Командир разрешил Кожедубу тренироваться на Ла-7, но тот не отказался от контрольного полета на Л а-5 — чтобы еще раз присмотреться к малознакомому аэродрому и к земле. Выполнив полет, он по-курсантски доложил о допущенных ошибках.

Подойдя к новому самолету, Иван Никитович тщательнейшим образом все осмотрел, проверил, настроил радио, после чего аккуратно взлетел. Некоторые из молодых летчиков ожидали от него чего-либо сногсшибательного — вроде иммельмана с выдерживанием. Но Кожедуб в полетах хотя и смел, но осторожен, знает, когда и где можно рисковать. Выполнив три инструкторских полета по кругу, он пошел на высоту опробовать самолет. На глазах всего старта Кожедуб красиво расписывал фигуры. Вот он пикирует со скоростью около 600 км/час.
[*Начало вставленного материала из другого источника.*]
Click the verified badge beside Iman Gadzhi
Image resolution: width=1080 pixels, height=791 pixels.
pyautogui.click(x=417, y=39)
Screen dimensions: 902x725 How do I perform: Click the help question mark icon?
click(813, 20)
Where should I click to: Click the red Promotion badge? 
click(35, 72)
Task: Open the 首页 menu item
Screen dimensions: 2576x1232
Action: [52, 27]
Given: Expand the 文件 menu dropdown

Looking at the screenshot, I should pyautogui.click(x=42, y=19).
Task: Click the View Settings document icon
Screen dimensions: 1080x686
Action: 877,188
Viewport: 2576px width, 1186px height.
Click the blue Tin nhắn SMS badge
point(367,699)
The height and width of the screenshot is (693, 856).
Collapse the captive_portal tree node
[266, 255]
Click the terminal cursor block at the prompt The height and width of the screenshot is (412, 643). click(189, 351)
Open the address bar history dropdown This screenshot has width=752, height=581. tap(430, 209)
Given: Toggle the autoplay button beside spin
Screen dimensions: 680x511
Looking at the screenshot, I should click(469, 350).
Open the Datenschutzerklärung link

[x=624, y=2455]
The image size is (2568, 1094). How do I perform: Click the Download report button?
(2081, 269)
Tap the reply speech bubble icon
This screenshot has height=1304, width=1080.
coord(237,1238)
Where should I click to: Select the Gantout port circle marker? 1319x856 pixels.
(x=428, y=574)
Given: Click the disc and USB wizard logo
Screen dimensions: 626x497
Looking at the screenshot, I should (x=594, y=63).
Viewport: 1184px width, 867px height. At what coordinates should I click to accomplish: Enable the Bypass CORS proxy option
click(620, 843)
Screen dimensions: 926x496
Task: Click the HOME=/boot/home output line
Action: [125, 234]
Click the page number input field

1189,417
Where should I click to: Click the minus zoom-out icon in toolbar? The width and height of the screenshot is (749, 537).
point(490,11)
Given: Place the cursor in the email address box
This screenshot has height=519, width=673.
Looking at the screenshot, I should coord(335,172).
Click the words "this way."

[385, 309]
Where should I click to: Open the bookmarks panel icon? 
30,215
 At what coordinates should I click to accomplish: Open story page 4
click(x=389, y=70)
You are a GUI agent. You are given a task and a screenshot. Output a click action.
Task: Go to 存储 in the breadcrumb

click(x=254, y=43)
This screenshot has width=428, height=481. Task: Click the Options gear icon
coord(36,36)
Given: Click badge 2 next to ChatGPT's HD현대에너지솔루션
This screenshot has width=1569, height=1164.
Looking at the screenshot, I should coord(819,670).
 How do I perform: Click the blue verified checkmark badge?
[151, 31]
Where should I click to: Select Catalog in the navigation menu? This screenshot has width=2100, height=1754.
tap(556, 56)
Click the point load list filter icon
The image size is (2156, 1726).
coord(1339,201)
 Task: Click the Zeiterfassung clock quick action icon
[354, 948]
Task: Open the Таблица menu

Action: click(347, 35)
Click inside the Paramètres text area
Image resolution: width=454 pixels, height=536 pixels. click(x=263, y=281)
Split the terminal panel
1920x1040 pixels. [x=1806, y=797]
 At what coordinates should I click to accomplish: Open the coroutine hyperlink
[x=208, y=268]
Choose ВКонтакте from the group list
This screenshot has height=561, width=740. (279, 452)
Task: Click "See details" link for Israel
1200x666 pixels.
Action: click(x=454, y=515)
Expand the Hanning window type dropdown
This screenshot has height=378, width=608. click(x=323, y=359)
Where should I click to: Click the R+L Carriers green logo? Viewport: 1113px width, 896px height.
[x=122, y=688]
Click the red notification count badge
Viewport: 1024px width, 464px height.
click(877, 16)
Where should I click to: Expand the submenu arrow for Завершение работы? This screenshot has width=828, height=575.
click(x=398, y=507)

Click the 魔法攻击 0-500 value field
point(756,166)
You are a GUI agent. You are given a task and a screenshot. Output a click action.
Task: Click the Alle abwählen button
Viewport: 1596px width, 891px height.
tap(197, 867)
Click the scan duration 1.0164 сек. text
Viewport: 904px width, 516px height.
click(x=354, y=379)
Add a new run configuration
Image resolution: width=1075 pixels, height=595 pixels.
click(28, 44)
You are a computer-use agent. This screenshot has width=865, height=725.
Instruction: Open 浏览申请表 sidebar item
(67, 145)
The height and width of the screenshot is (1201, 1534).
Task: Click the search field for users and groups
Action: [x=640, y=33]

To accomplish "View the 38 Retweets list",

Самолет переходит на горку и после двух восходящих "бочек" делает иммельман с боевым разворотом на 90 градусов. Под конец Кожедуб прошел на бреющем, самолет скрылся за деревьями, и только гул говорил о продолжавшемся полете. После посадки Иван Никитович, получив замечания, при всех сказал, что Ла-7 — замечательная машина, и если он на Ла-5 сбил 45 немецких самолетов, то на Ла-7 догонит свой счет не менее чем до 60.

— Обзор из кабины Ла-7 позволяет драться на нем на бреющем, и я это использую в будущих боях.

Как все мы знаем, он сдержал свои слова и в отношении количества сбитых вражеских самолетов, и касательно тактики боя. С этого дня Иван Никитович настойчиво требовал от командования отправки его на фронт.

Воспитание

В каждом удобном случае Кожедуб всегда беседовал с молодыми летчиками, подчеркивая, что осмотрительность — это их жизнь и наша победа.

На фронте летчику требуется высокая дисциплина и скромность. Недисциплинированного зазнайку там не любят: он подведет в самый неподходящий момент, как норовистая лошадь. Он учил и лично показывал, как надо работать инструктору над воспитанием летчика, приводил примеры. Его бывший напарник Вася Мухин, воспитанник 4-й авиаэскадрильи, хорошо держался в паре и надежно прикрывал, но имел ряд происшествий по причине плохой отработки в школе некоторых элементов полета, в частности, посадки и расчета на посадку. По вечерам Иван Никитович никогда не отрывался от группы, вел себя сдержанно и скромно. Иногда, правда, имитировал атаку на "фоккера", но не сбивал, так как берег силы для настоящего "фоккера", немецкого[90].

вернуться

90

В своеобразной завуалированной форме П.А. Щербина намекает на ухаживания Кожедуба за девушкой, имевшей прозвище «Фоккер».